Publié le 27 mai 2020

Je me souviens que pour prendre la photo j’avais marché dans la neige jusqu’aux genoux, étais tombé plusieurs fois parce que dessous c’était plein de rochers glissants. Il y avait du vent et les gants étaient sans doute restés dans la voiture, parce que je me rappelle l’onglée, et comme j’avais eu du mal à régler et déclencher l’Hasselblad.

J’étais content de ma photo, dans laquelle je voyais une illustration romantique de la rigueur de l’hiver, et un arbre mort, à la manière de Caspar-David Friedrich. Et puis je l’ai montrée à un couple ami et lui m’a dit « mais non, il n’est pas mort du tout ton arbre, regarde, il est plein de bourgeons... au contraire moi je vois la vie qui revient, et reprend le dessus ». J’étais tellement dans mon souvenir du froid et des doigts glacés que même en effectuant la repique le nez sur le tirage, je n’avais pas remarqué les bourgeons : on ne voit jamais que ce que l’on a envie de voir.

Consigne 1: Résumez en deux phrases l'extrait sur la photo de l'arbre.
Consigne 2: Poursuivez la rédaction de l'extrait sur la photo de l'arbre à la suite de sa dernière phrase.

Données affichées:
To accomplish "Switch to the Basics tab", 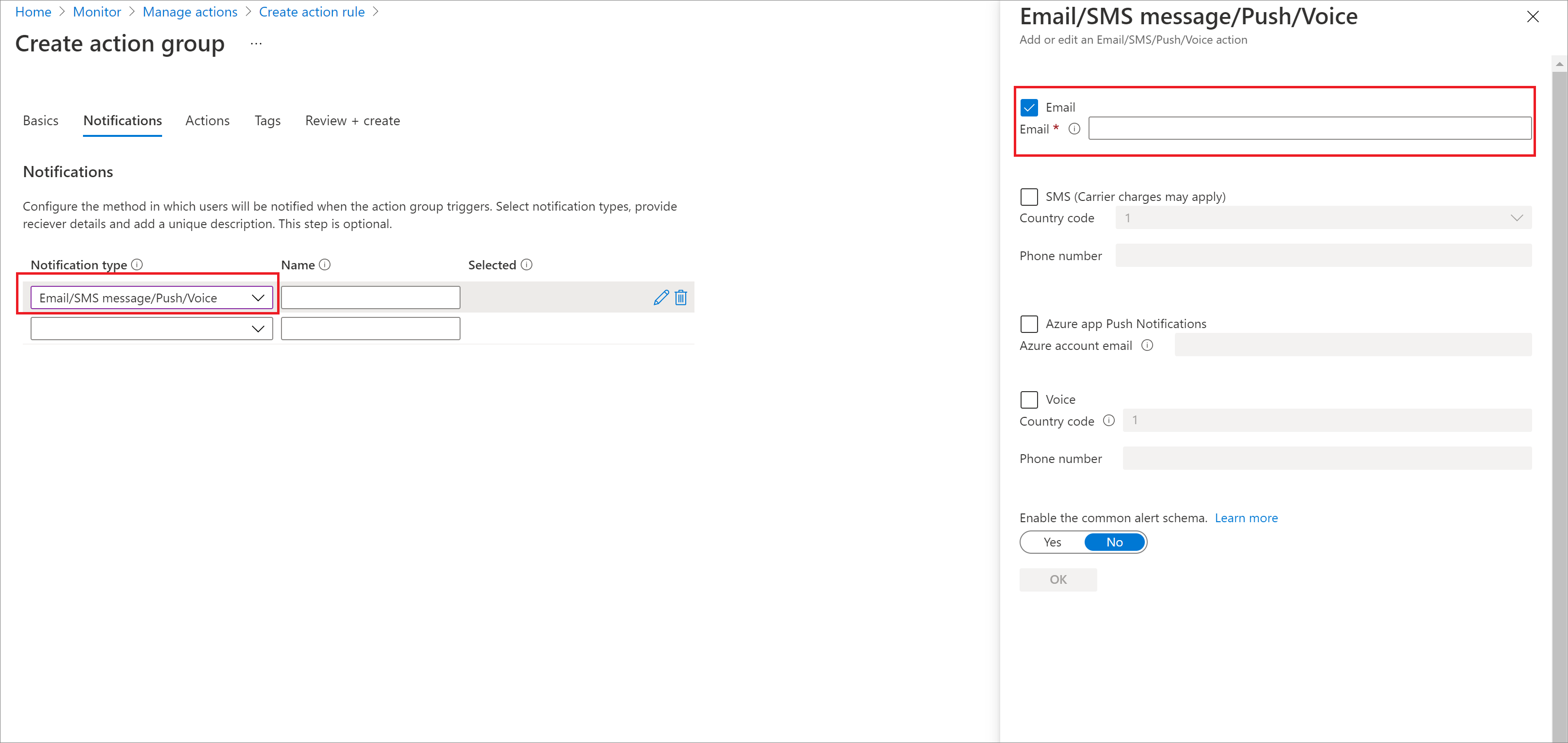I will coord(39,120).
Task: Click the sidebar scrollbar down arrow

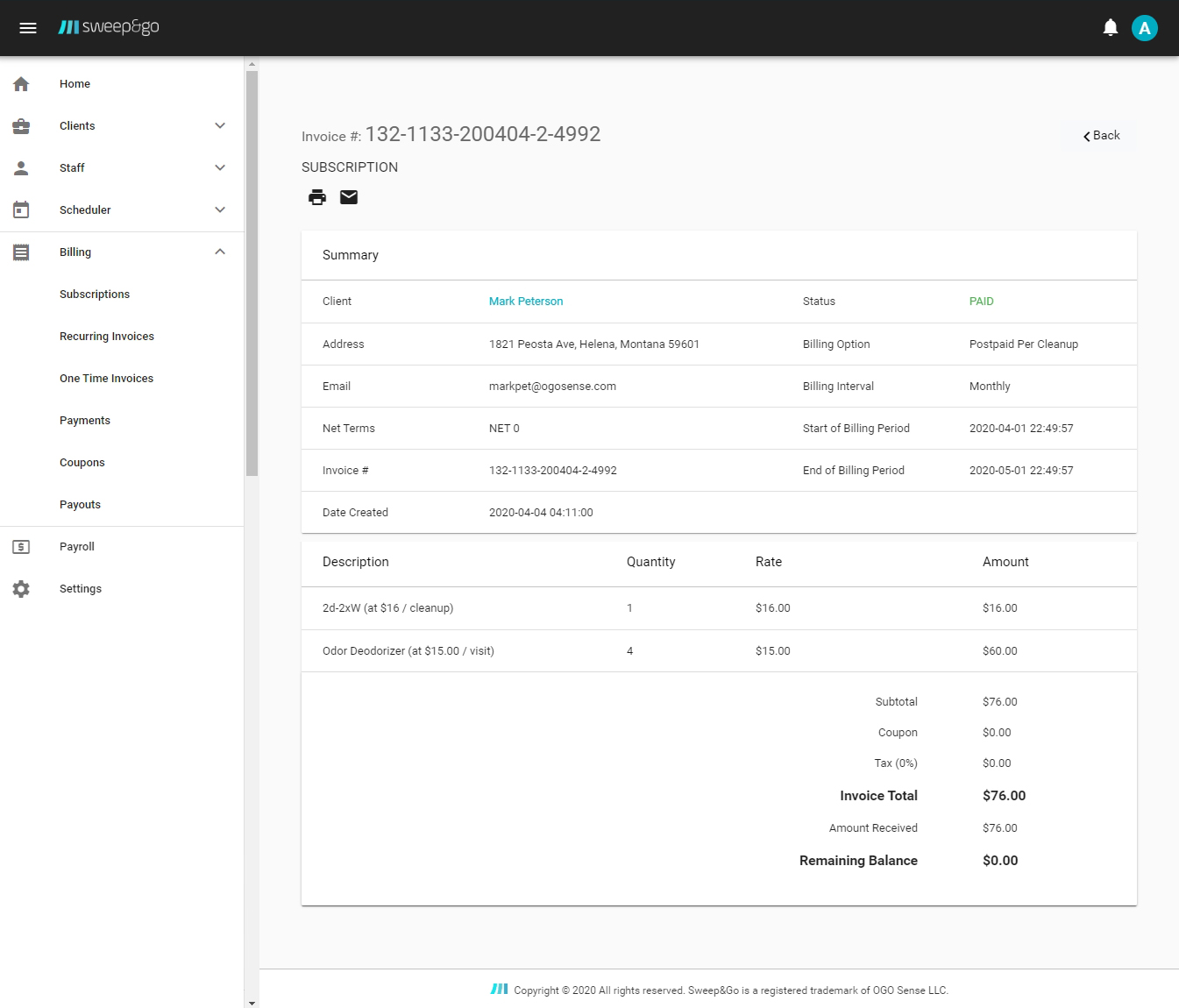Action: [x=252, y=1003]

Résultat attendu 1: Pour prendre la photo, le narrateur a marché dans la neige jusqu'aux genoux, est tombé plusieurs fois sur des rochers glissants et a eu du mal à régler et déclencher l'Hasselblad, les doigts saisis par l'onglée. Il y voyait un arbre mort illustrant la rigueur de l'hiver, mais un ami lui a fait remarquer que l'arbre était plein de bourgeons, ce qu'il n'avait pas vu, car on ne voit jamais que ce que l'on a envie de voir.

Résultat attendu 2:
Ces amis ont perdu leur fils dans un accident quelques temps après. Je n’osais pas les appeler ; je n’aime pas le téléphone et quoi dire dans ces moments qui ne soit pas stupide, convenu ou déplacé. J’ai envoyé la photo avec un petit mot laconique, sachant qu’ils ne pouvaient pas avoir oublié cette conversation.

C’est lui qui m’a téléphoné en me disant qu’ils avaient bien reçu le message, mais que j’avais été bête d’avoir peur de les appeler, qu’ils avaient au contraire besoin de contacts et d’amis comme jamais ; et que leur vie allait continuer.